■ WORK TO BE COMPLETED: With pictures left out, write out exactly every line from the start of the data through the one that contains "Task: Click the 40,00 level on RSI axis".
### RECORDS PROVIDED ###
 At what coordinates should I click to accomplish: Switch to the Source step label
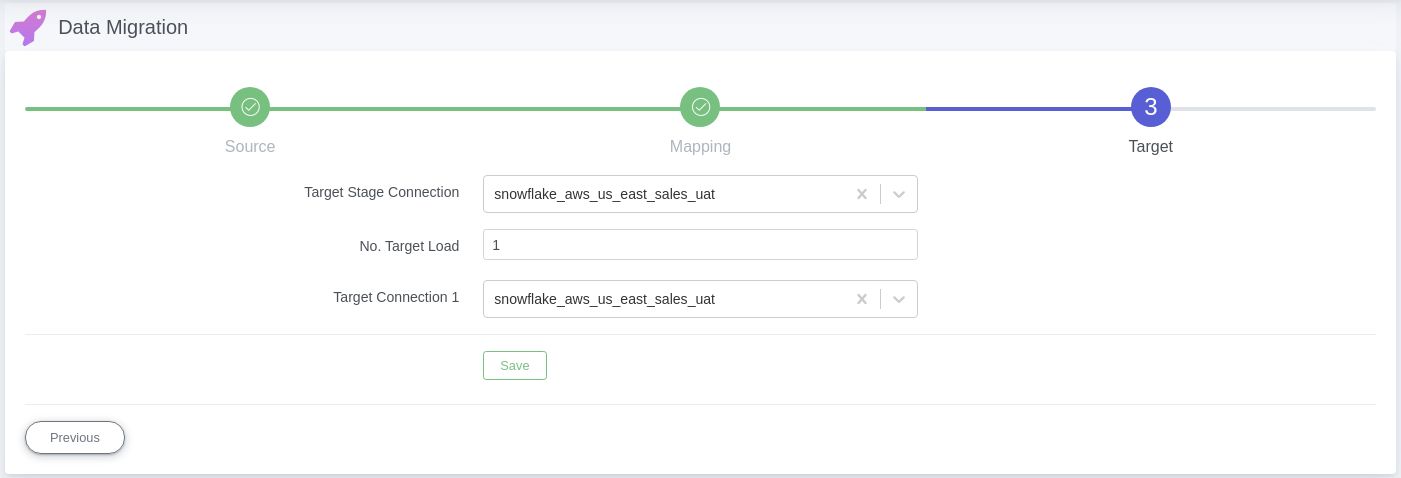point(250,146)
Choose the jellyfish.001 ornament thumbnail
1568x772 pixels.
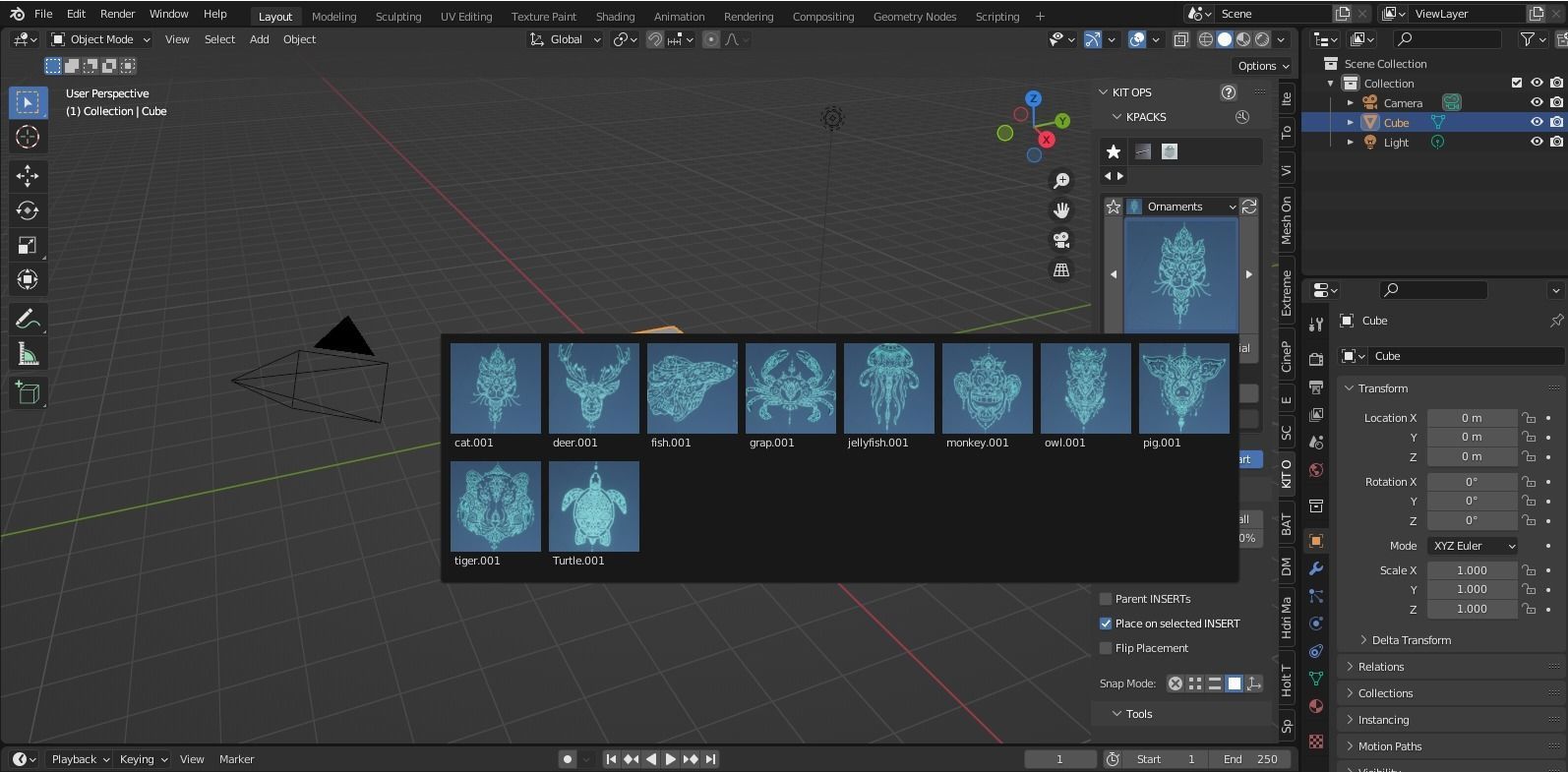click(888, 388)
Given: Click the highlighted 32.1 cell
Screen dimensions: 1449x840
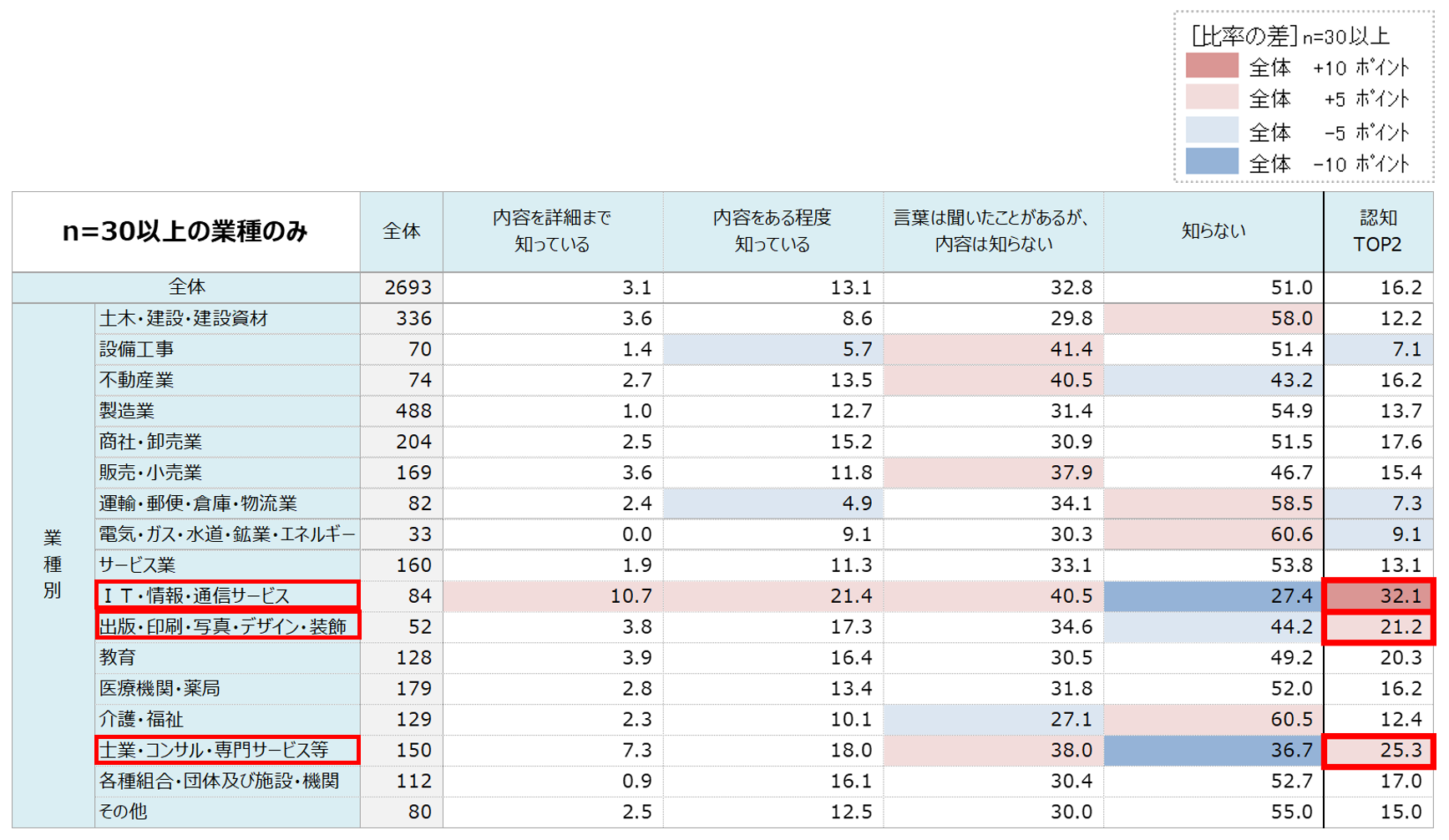Looking at the screenshot, I should point(1378,595).
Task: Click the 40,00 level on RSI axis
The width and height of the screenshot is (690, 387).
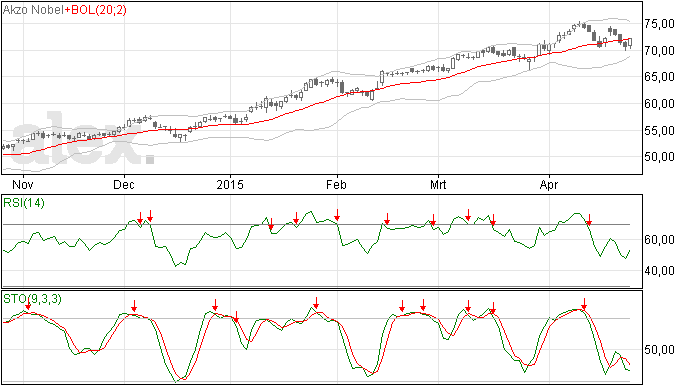Action: coord(659,271)
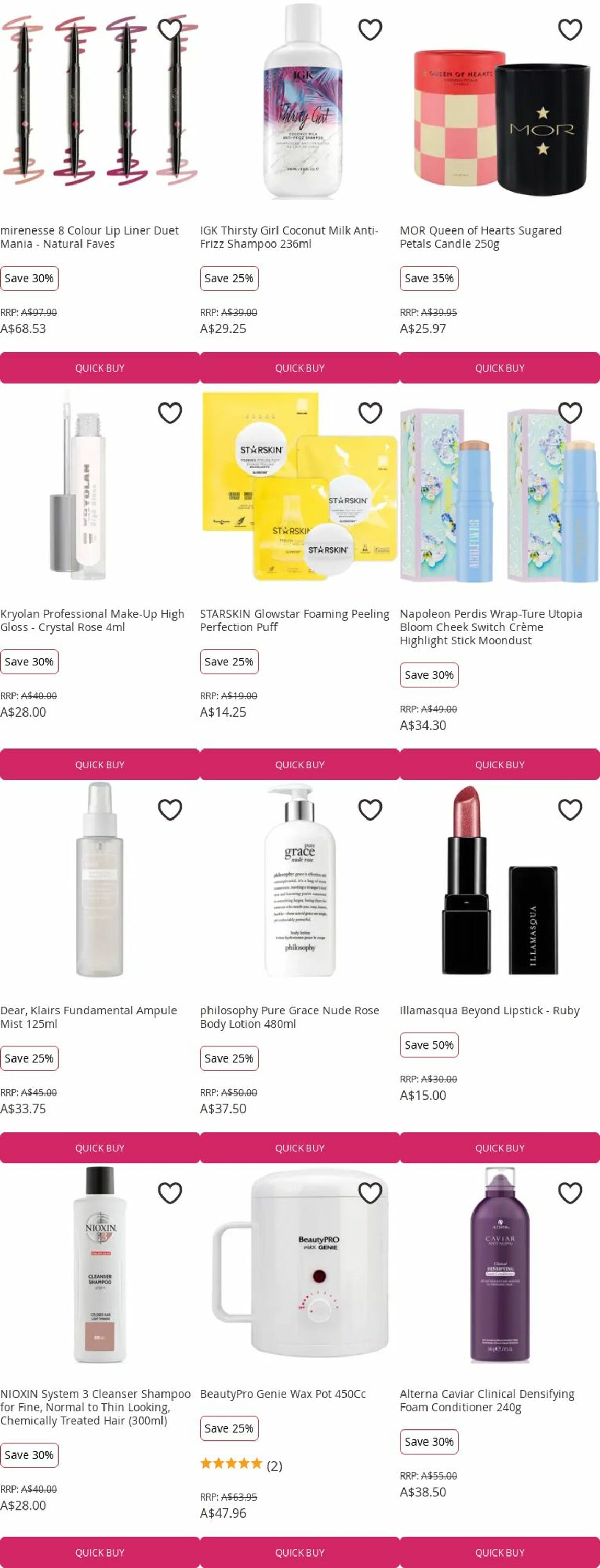Save IGK Thirsty Girl Shampoo via heart icon
This screenshot has width=600, height=1568.
point(370,29)
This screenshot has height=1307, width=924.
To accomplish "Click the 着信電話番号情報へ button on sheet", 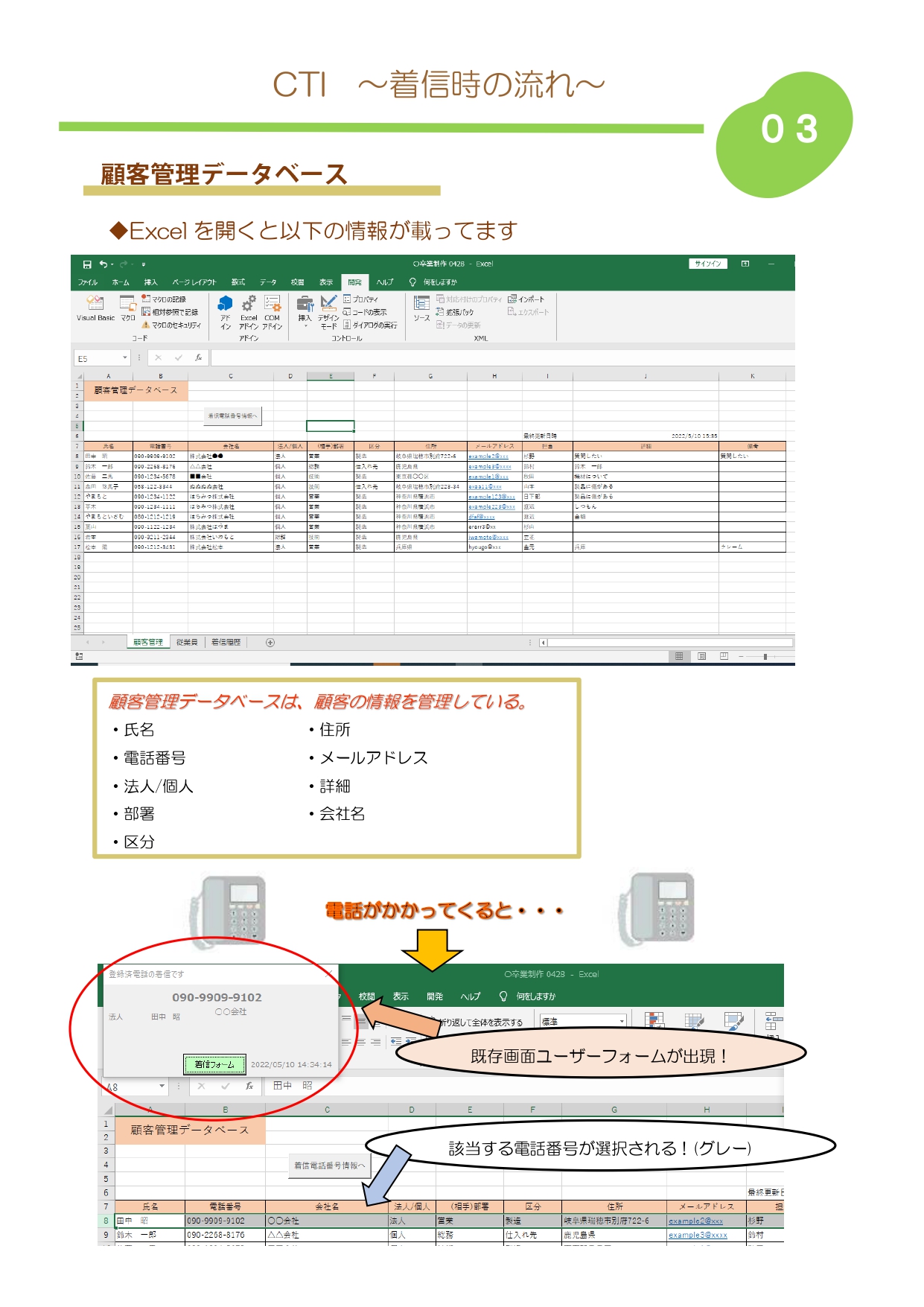I will 233,416.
###
■ RESPONSE TO THIS EXERCISE:
 At what coordinates should I click to accomplish: Switch to the Source step label
point(250,146)
Choose the jellyfish.001 ornament thumbnail
1568x772 pixels.
click(888, 388)
Given: Click the highlighted 32.1 cell
Screen dimensions: 1449x840
Looking at the screenshot, I should point(1378,595).
Task: Click the 40,00 level on RSI axis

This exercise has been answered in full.